Nogent-le-Rotrou

(10 160 Nogentais, 2 349 ha dont 260 de bois), est une sous-préfecture d’Eure-et-Loir, 56 km OSO de Chartres dans la vallée de l’Huisne, sur les tracés de la N23 et de la voie ferrée Paris-Brest. La ville, «petite cité de caractère», est dominée par le château Saint-Jean et son donjon (11e, 13e et 15e s.), qui abritent un musée d’histoire et traditions du Perche (20 000 visiteurs par an). C’est un actif centre de services: elle est dotée d’un lycée public et deux lycées professionnels publics, deux collèges publics, un collège privé, un centre hospitalier public (60 lits), clinique (50 lits médicaux, 290 en tout), un institut médico-éducatif (50 places); centre d’aide par le travail, trois maisons de retraite dont Les Temps Bleus (Korian, 50 sal.). Une unité d’instruction et d’intervention de la sécurité civile (UIISC 1) rassemble 700 militaires chargés d’opérations en cas de catastrophe.

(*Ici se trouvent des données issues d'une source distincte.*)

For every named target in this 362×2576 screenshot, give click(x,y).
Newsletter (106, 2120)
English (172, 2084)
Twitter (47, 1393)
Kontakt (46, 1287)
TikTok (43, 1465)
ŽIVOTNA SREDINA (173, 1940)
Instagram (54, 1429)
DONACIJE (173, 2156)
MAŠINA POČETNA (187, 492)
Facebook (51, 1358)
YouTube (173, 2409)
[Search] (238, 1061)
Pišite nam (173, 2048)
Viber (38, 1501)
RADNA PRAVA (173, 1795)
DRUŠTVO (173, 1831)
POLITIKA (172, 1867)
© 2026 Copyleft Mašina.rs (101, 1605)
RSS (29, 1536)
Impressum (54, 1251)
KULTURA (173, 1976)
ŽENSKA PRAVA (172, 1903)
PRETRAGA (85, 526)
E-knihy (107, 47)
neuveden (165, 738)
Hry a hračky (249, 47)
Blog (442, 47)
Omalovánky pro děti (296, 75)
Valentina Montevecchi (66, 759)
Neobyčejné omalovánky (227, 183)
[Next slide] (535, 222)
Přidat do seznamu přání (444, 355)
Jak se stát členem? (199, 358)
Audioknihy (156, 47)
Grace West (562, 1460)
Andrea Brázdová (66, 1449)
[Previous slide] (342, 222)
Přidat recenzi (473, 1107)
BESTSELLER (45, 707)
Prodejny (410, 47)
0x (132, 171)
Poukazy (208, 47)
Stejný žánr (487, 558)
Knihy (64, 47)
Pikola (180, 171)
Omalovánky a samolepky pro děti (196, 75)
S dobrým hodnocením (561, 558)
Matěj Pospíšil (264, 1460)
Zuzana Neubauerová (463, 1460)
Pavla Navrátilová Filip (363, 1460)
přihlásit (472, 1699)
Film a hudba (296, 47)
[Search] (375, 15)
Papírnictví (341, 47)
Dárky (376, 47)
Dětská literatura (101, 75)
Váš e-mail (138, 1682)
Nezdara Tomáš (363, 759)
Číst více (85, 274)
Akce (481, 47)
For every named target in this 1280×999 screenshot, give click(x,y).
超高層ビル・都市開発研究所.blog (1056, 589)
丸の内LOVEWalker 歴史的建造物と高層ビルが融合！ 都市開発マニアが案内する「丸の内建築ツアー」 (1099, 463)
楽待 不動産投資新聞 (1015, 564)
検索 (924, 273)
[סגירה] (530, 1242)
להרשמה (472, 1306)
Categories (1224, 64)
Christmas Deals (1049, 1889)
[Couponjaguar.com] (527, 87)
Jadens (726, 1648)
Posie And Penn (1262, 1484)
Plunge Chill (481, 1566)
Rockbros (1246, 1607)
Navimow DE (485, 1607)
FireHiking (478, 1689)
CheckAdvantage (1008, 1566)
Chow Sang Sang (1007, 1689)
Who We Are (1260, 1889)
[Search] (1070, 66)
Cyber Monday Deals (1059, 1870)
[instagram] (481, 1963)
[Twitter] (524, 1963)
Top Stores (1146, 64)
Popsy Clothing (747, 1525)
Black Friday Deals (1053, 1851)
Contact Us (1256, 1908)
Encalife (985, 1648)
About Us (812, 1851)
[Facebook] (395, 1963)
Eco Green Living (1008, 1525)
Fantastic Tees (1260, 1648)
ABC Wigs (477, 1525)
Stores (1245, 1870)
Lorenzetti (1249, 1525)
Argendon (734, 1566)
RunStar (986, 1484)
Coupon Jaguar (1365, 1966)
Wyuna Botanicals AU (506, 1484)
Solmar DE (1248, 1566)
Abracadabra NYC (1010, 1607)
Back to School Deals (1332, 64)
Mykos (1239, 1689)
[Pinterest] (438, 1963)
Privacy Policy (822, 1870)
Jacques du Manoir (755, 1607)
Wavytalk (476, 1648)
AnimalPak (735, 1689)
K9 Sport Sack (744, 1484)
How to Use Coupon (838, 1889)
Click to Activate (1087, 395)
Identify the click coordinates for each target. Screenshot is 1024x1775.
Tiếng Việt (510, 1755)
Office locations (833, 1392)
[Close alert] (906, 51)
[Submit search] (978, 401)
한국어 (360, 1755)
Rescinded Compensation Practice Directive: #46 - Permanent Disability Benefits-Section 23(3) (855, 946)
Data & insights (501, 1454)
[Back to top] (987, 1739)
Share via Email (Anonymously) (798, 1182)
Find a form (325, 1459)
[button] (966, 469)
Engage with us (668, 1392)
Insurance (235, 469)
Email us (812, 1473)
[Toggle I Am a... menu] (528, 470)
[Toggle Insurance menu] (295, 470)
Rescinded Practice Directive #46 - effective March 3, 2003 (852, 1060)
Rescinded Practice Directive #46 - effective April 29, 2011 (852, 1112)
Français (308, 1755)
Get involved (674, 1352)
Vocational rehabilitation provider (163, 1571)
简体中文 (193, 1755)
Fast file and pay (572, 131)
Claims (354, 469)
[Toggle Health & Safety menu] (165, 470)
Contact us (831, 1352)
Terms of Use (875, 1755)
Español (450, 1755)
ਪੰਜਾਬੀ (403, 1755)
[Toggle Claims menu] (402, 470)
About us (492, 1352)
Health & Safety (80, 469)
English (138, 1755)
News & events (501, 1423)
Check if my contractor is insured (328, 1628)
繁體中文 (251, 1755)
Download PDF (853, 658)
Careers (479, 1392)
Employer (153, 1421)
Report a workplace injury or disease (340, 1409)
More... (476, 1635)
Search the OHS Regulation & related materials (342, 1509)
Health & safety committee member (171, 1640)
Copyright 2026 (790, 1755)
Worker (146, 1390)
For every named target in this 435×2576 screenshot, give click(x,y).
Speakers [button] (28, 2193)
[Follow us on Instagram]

Nogent a également attiré des industries; les principales sont les laboratoires Braun (systèmes de perfusion et urologie, 470 sal.) et l’usine Valéo-Thermique (climatisation d’habitacles d’automobiles, passée de 830 à 350 sal.). Plusieurs ateliers sont dans la métallerie et la mécanique dont les serrures et ferrures Monin (50 sal.), les ressorts Sefard (50 sal.) Dans d’autres domaines figurent les parfums et produits de toilette Euro Wipes (150 sal.), le matériel publicitaire plastique Marie Laure (160 sal.). L’agro-alimentaire est représenté par les viandes Vallegrain (180 sal.). Se signalent aussi par leurs effectifs le conditionnement à façon des Manufactures du Château (60 sal.), un magasin Intermarché (80 sal.).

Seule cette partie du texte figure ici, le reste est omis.